One of my classmates is a true outpost doctor, servicing a fluid northern population of 6,000 including miners, the lumber company and tourists. He is an integral part of the bush and shield landscape and he's been practising for 28 years. He grew up there, raised his kids there and has been on call one in two nights and every other weekend all those years. This simple disclosure brings a nod of respect from we who haven't done that since our internships. He has outlasted the drop-ins, those transient doctors who come, do a few years of obligatory service and are gone. Yet now his 68-year-old secretary is set to retire, leaving him to fend for himself.
What's ahead for him?
With great pride, he reveals that two of his grown children went to school out of town, but are returning to work in this remote area have applied for and are at the first level interviews for the first truly northern Ontario medical school. Its mission is to train medical people from the north, in the north and for the north. For this doctor, help may be on the way.
Even so, many of the doctors in the room are regularly in the office until nine at night: It is their life. Otherwise why put yourself through this course in attitude readjustment?
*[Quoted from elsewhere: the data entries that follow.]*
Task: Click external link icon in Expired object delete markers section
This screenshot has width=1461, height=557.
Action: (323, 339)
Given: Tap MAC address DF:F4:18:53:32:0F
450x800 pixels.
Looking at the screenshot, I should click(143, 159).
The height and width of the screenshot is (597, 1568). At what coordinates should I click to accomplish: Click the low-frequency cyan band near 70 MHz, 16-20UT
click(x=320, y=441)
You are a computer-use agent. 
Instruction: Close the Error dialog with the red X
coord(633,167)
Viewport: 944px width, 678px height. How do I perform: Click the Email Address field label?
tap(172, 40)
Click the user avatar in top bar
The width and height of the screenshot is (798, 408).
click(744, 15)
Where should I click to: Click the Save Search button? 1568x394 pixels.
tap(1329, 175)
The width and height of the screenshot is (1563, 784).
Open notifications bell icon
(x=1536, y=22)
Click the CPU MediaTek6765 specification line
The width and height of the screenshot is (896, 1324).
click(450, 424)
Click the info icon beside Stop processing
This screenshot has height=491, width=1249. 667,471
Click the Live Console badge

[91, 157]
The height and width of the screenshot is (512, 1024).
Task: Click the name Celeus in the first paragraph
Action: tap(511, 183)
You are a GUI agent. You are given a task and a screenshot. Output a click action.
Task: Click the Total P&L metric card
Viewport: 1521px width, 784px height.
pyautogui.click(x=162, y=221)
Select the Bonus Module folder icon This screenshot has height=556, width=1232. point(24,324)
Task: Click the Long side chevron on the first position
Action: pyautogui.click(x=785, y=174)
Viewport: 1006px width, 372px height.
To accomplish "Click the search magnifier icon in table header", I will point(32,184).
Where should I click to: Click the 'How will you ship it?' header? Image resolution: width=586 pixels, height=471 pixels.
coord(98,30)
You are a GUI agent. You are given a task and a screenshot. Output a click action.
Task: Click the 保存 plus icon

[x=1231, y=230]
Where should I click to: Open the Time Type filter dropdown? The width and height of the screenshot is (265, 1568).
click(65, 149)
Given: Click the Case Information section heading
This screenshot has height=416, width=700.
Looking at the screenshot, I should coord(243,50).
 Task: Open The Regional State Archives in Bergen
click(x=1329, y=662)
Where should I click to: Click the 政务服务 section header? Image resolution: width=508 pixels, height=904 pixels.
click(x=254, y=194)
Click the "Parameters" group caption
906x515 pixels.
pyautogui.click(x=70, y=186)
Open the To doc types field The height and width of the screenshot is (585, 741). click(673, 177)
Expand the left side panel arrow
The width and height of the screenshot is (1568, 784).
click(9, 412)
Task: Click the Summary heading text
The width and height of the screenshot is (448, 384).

The ice broken, we get down to business and the day flies. We never get to the records we sent ahead for review. We barely cover the prospectus. But by the end of the day, as one doctor predicts, none of us will leave without changing something about how we acknowledge and record our work with our patients.
As for me, I know I have done this course for my colleagues who have put up with my lean records for years. I have done it for my patients who surely know that a doctor's memory lapses leave everyone scrambling. I have done it because in reviewing the volumes of records to send ahead as examples for this course, I rediscovered some amazing facts about my patients buried in the records.